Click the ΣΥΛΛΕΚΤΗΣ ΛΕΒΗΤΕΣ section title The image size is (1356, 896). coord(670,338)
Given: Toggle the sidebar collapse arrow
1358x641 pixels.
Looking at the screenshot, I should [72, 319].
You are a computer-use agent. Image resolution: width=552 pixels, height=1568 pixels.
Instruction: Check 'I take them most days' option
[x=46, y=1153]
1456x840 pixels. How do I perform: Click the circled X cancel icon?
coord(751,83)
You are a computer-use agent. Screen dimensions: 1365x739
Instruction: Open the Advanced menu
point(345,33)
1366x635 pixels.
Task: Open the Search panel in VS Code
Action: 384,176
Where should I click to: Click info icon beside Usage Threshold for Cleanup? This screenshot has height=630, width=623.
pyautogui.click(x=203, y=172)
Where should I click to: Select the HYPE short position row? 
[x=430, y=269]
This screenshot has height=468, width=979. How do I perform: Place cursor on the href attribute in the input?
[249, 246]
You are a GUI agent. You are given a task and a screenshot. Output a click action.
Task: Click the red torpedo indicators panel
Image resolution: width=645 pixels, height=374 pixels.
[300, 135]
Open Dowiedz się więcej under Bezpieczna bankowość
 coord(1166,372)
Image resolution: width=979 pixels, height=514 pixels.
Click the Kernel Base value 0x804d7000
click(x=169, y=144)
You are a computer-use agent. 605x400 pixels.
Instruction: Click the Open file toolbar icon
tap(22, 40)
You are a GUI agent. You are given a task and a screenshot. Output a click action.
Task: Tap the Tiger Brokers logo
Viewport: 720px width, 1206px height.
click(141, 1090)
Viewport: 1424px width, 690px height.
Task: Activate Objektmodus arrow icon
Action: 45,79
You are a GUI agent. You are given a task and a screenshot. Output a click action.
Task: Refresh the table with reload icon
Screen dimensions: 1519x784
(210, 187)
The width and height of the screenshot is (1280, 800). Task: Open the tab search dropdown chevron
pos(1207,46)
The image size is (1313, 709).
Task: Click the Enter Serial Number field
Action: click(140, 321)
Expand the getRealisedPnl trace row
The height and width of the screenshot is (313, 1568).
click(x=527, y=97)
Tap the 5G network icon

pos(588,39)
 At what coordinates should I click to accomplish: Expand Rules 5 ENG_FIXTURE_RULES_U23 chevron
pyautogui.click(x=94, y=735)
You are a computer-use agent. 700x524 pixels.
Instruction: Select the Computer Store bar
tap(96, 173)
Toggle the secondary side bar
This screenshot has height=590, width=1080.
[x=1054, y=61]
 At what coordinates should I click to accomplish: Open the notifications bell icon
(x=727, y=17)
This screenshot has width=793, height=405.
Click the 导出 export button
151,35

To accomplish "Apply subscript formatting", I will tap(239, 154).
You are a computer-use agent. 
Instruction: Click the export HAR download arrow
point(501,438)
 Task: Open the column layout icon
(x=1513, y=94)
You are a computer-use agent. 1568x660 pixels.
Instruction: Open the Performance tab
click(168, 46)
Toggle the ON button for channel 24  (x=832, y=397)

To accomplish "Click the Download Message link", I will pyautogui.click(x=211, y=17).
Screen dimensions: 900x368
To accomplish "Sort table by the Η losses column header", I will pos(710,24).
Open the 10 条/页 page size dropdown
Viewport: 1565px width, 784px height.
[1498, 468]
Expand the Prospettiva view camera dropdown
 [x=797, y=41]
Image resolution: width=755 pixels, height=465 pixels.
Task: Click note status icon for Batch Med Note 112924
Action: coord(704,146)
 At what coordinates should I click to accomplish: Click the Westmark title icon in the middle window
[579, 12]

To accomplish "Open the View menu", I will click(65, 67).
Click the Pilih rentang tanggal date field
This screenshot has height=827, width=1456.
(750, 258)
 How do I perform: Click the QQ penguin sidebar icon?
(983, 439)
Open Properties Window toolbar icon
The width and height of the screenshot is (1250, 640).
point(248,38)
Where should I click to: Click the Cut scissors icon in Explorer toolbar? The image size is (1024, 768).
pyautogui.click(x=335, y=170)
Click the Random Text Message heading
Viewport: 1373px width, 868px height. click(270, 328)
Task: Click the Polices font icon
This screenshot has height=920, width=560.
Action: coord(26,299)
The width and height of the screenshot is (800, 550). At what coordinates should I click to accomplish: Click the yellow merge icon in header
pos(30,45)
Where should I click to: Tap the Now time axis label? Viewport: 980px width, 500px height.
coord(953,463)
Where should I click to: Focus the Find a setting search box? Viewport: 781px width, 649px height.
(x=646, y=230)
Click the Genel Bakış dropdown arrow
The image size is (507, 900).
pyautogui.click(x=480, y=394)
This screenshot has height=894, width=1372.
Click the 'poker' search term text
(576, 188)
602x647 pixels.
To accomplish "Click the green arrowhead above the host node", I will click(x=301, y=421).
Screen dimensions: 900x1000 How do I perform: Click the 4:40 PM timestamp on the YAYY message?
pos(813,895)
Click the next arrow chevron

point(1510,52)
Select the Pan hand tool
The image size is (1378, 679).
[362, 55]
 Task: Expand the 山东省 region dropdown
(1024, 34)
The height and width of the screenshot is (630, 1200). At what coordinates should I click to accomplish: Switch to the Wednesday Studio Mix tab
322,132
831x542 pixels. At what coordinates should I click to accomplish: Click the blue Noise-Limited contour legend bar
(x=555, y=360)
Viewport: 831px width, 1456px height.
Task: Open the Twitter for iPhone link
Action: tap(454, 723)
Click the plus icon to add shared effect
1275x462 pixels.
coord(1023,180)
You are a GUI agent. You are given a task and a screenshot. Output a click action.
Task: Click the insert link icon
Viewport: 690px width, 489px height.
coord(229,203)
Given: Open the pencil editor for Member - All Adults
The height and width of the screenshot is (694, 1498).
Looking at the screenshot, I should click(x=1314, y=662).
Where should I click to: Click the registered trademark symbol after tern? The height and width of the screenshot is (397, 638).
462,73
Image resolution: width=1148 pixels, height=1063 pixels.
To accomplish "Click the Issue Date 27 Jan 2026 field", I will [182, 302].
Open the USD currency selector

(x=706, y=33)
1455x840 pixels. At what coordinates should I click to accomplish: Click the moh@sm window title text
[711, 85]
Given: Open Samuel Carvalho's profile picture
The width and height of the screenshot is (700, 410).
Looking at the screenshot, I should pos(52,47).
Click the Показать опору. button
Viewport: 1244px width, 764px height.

◆ ◆ ◆ ◆ ◆

Work to complete: Print all the data exactly as shown above.

Your solution:
Click the ΣΥΛΛΕΚΤΗΣ ΛΕΒΗΤΕΣ section title The image size is (1356, 896). coord(670,338)
Given: Toggle the sidebar collapse arrow
1358x641 pixels.
Looking at the screenshot, I should [72, 319].
You are a computer-use agent. Image resolution: width=552 pixels, height=1568 pixels.
Instruction: Check 'I take them most days' option
[x=46, y=1153]
1456x840 pixels. How do I perform: Click the circled X cancel icon?
coord(751,83)
You are a computer-use agent. Screen dimensions: 1365x739
Instruction: Open the Advanced menu
point(345,33)
1366x635 pixels.
Task: Open the Search panel in VS Code
Action: 384,176
Where should I click to: Click info icon beside Usage Threshold for Cleanup? This screenshot has height=630, width=623.
pyautogui.click(x=203, y=172)
Where should I click to: Select the HYPE short position row? 
[x=430, y=269]
This screenshot has height=468, width=979. How do I perform: Place cursor on the href attribute in the input?
[249, 246]
You are a GUI agent. You are given a task and a screenshot. Output a click action.
Task: Click the red torpedo indicators panel
Image resolution: width=645 pixels, height=374 pixels.
[300, 135]
Open Dowiedz się więcej under Bezpieczna bankowość
 coord(1166,372)
Image resolution: width=979 pixels, height=514 pixels.
Click the Kernel Base value 0x804d7000
click(x=169, y=144)
You are a computer-use agent. 605x400 pixels.
Instruction: Click the Open file toolbar icon
tap(22, 40)
You are a GUI agent. You are given a task and a screenshot. Output a click action.
Task: Tap the Tiger Brokers logo
Viewport: 720px width, 1206px height.
click(141, 1090)
Viewport: 1424px width, 690px height.
Task: Activate Objektmodus arrow icon
Action: 45,79
You are a GUI agent. You are given a task and a screenshot. Output a click action.
Task: Refresh the table with reload icon
Screen dimensions: 1519x784
(210, 187)
The width and height of the screenshot is (1280, 800). Task: Open the tab search dropdown chevron
pos(1207,46)
The image size is (1313, 709).
Task: Click the Enter Serial Number field
Action: click(140, 321)
Expand the getRealisedPnl trace row
The height and width of the screenshot is (313, 1568).
click(x=527, y=97)
Tap the 5G network icon

pos(588,39)
 At what coordinates should I click to accomplish: Expand Rules 5 ENG_FIXTURE_RULES_U23 chevron
pyautogui.click(x=94, y=735)
You are a computer-use agent. 700x524 pixels.
Instruction: Select the Computer Store bar
tap(96, 173)
Toggle the secondary side bar
This screenshot has height=590, width=1080.
[x=1054, y=61]
 At what coordinates should I click to accomplish: Open the notifications bell icon
(x=727, y=17)
This screenshot has width=793, height=405.
Click the 导出 export button
151,35

To accomplish "Apply subscript formatting", I will tap(239, 154).
You are a computer-use agent. 
Instruction: Click the export HAR download arrow
point(501,438)
 Task: Open the column layout icon
(x=1513, y=94)
You are a computer-use agent. 1568x660 pixels.
Instruction: Open the Performance tab
click(168, 46)
Toggle the ON button for channel 24  (x=832, y=397)

To accomplish "Click the Download Message link", I will pyautogui.click(x=211, y=17).
Screen dimensions: 900x368
To accomplish "Sort table by the Η losses column header", I will pos(710,24).
Open the 10 条/页 page size dropdown
Viewport: 1565px width, 784px height.
[1498, 468]
Expand the Prospettiva view camera dropdown
 [x=797, y=41]
Image resolution: width=755 pixels, height=465 pixels.
Task: Click note status icon for Batch Med Note 112924
Action: coord(704,146)
 At what coordinates should I click to accomplish: Click the Westmark title icon in the middle window
[579, 12]

To accomplish "Open the View menu", I will click(65, 67).
Click the Pilih rentang tanggal date field
This screenshot has height=827, width=1456.
(750, 258)
 How do I perform: Click the QQ penguin sidebar icon?
(983, 439)
Open Properties Window toolbar icon
The width and height of the screenshot is (1250, 640).
point(248,38)
Where should I click to: Click the Cut scissors icon in Explorer toolbar? The image size is (1024, 768).
pyautogui.click(x=335, y=170)
Click the Random Text Message heading
Viewport: 1373px width, 868px height. click(270, 328)
Task: Click the Polices font icon
This screenshot has height=920, width=560.
Action: coord(26,299)
The width and height of the screenshot is (800, 550). At what coordinates should I click to accomplish: Click the yellow merge icon in header
pos(30,45)
Where should I click to: Tap the Now time axis label? Viewport: 980px width, 500px height.
coord(953,463)
Where should I click to: Focus the Find a setting search box? Viewport: 781px width, 649px height.
(x=646, y=230)
Click the Genel Bakış dropdown arrow
The image size is (507, 900).
pyautogui.click(x=480, y=394)
This screenshot has height=894, width=1372.
Click the 'poker' search term text
(576, 188)
602x647 pixels.
To accomplish "Click the green arrowhead above the host node", I will click(x=301, y=421).
Screen dimensions: 900x1000 How do I perform: Click the 4:40 PM timestamp on the YAYY message?
pos(813,895)
Click the next arrow chevron

point(1510,52)
Select the Pan hand tool
The image size is (1378, 679).
[362, 55]
 Task: Expand the 山东省 region dropdown
(1024, 34)
The height and width of the screenshot is (630, 1200). At what coordinates should I click to accomplish: Switch to the Wednesday Studio Mix tab
322,132
831x542 pixels. At what coordinates should I click to accomplish: Click the blue Noise-Limited contour legend bar
(x=555, y=360)
Viewport: 831px width, 1456px height.
Task: Open the Twitter for iPhone link
Action: tap(454, 723)
Click the plus icon to add shared effect
1275x462 pixels.
coord(1023,180)
You are a GUI agent. You are given a task and a screenshot. Output a click action.
Task: Click the insert link icon
Viewport: 690px width, 489px height.
coord(229,203)
Given: Open the pencil editor for Member - All Adults
The height and width of the screenshot is (694, 1498).
Looking at the screenshot, I should click(x=1314, y=662).
Where should I click to: Click the registered trademark symbol after tern? The height and width of the screenshot is (397, 638).
462,73
Image resolution: width=1148 pixels, height=1063 pixels.
To accomplish "Click the Issue Date 27 Jan 2026 field", I will [182, 302].
Open the USD currency selector

(x=706, y=33)
1455x840 pixels. At what coordinates should I click to accomplish: Click the moh@sm window title text
[711, 85]
Given: Open Samuel Carvalho's profile picture
The width and height of the screenshot is (700, 410).
Looking at the screenshot, I should pos(52,47).
Click the Показать опору. button
Viewport: 1244px width, 764px height.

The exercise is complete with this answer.